Ahora que con desesperada velocidad y a la vez exasperante lentitud se acercan las Navidades, se pone uno a considerar una verdad en apariencia paradojal pero que contiene una extraña lógica aplastante: cuán bonitas serían si no existieran. Pensémoslo un poco. Diciembre, de por sí, es un mes hermoso en Madrid. Todavía es otoño, el horizonte está velado por esa fina gasa que todo lo poetiza, el suelo sigue estando alfombrado por hojas muertas y algunos árboles aún no están completamente desnudos. Es verdad que hace frío, pero es casi siempre un frío soportable y, convenientemente abrigados, incluso lírico, novelesco diría uno. Si el color de enero en Madrid es el azul, en diciembre a ese azul se le entrevera todavía el ocre de los árboles; el color de diciembre es como de un atardecer eterno. Sin embargo, la Navidad lo enfanga todo. En un tiempo en que pasear por Madrid sería delicioso, las compras desenfrenadas lo hacen insoportable; en un mes en que uno querría más que nunca, porque el clima le conmina a ello, refugiarse en sus lecturas y en sus actividades íntimas, la Navidad le obliga a ciertas convenciones que siempre tienen algo de fastidioso; en un mes en que, en fin, le entran a uno sus más intensas ganas de anacoretismo, la Navidad, por unas cosas o por otras, hace de freno, o mejor dicho de impulso. Sí, las Navidades serían preciosas si no existieran, o lo que es lo mismo, si se llevaran de otra forma a como se llevan. Lo he pensado siempre: lo peor de las Navidades es que cada vez son más largas, cada vez se empiezan antes; y nótese que ya no se dice Navidad, sino Navidades. El singular se ha quedado pequeño para abarcar tantos días no de fiesta, sino de fiestas, de compromisos, de tan gigantesco volumen de furiosa actividad.

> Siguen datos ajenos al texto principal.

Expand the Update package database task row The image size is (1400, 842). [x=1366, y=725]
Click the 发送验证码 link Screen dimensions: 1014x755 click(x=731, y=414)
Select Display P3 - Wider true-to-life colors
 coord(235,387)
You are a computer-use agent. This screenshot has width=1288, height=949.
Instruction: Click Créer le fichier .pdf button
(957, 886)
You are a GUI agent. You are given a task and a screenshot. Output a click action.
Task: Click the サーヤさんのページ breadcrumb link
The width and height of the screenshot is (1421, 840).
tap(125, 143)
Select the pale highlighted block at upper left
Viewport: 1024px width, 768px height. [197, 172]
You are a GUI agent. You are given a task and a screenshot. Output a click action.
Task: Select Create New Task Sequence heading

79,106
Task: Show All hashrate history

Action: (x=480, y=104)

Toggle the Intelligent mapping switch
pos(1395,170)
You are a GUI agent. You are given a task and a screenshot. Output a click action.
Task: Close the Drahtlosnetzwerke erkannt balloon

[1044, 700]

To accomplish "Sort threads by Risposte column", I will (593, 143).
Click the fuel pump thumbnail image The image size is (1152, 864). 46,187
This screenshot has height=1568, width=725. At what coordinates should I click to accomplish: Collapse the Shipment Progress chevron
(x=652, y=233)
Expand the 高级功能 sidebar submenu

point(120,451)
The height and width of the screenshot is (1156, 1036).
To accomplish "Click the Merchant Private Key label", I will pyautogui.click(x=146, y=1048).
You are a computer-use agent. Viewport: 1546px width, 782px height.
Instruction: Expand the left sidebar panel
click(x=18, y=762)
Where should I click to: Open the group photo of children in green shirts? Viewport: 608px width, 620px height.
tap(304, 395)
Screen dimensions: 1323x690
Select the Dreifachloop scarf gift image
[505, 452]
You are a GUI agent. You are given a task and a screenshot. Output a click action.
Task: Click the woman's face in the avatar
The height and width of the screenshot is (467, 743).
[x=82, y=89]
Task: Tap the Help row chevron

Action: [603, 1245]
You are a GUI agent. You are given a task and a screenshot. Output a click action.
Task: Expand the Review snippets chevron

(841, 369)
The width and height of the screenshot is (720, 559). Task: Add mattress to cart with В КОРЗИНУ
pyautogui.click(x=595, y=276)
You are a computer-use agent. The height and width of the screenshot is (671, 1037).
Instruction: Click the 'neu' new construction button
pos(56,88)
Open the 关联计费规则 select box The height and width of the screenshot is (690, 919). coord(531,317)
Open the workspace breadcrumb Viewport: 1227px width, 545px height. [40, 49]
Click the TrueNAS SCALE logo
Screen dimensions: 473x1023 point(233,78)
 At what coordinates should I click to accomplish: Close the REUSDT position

Imaginemos que un año, de pronto, a todos los ciudadanos de occidente nos diera por tomarnos con calma y responsabilidad estas fechas (otra vez el plural) y que, si no llegáramos a obviarlas por completo, sí al menos redujésemos nuestro gasto, nuestras ansias consumistas, y nos limitáramos a vivirlas sencillamente, sin estruendos, sin compromisos que ponen de mal humor, con una naturalidad que las multinacionales han hecho imposible. Imaginemos que sustituyéramos las grandes comilonas de Nochebuena y Nochevieja por una cena frugal, compuesta de una tortilla francesa, un tomate en rodajas y un yogur, por ejemplo, con los más cercanos, o simplemente con algún amigo de verdad íntimo, con el que poder conversar sosegadamente, sin gritos, sin cotillones ni villancicos, sin malas borracheras. Imaginemos que en vez de caros regalos que muy pronto quedarán relegados en lo más recóndito del armario cada cual obsequiara no más que su compañía, y que todo el mundo se contentara con eso. Imaginemos que pudiéramos pasar las Navidades sin hablar de ellas, sin esa pavorosa obligación de tener que hablar de ellas con todo el mundo. Imaginémoslo. Imaginemos que ese bendito año los centros comerciales sufrieran excedentes, que la obscena publicidad televisiva quedara muerta, sin nadie que la viera ni escuchara, que un domingo 29 de diciembre, por ejemplo, hubiera Liga de fútbol, que entráramos en un restaurante o en una peluquería y no estuvieran decorados con bolas, angelotes y guirnaldas, que al caminar por la plaza Mayor no tuviéramos que hacer un rally andariego esquivando gente, que los Reyes Magos fueran solamente para los niños y, aun así, muy discretos. Imaginemos todo eso, y muchas cosas más, todas las que el lector quiera. Al año siguiente, es posible que las grandes marcas nos dejaran en paz, y que de ahí en adelante todas las Navidades transcurrieran, sin más, y no es poca cosa. ¿Se imaginan? Claro que es posible que todo ese encanto que le ve a uno a diciembre sin tener en cuenta a las Navidades se base precisamente en las mismas Navidades, sólo que uno no lo quiere reconocer. Es difícil discernir, porque por un lado uno las detesta, pero en algún rincón íntimo las ama, acaso por el simple hecho de estar acostumbrado a ellas. Pero no puede dejar de imaginar lo bonitas que serían las Navidades si no existieran.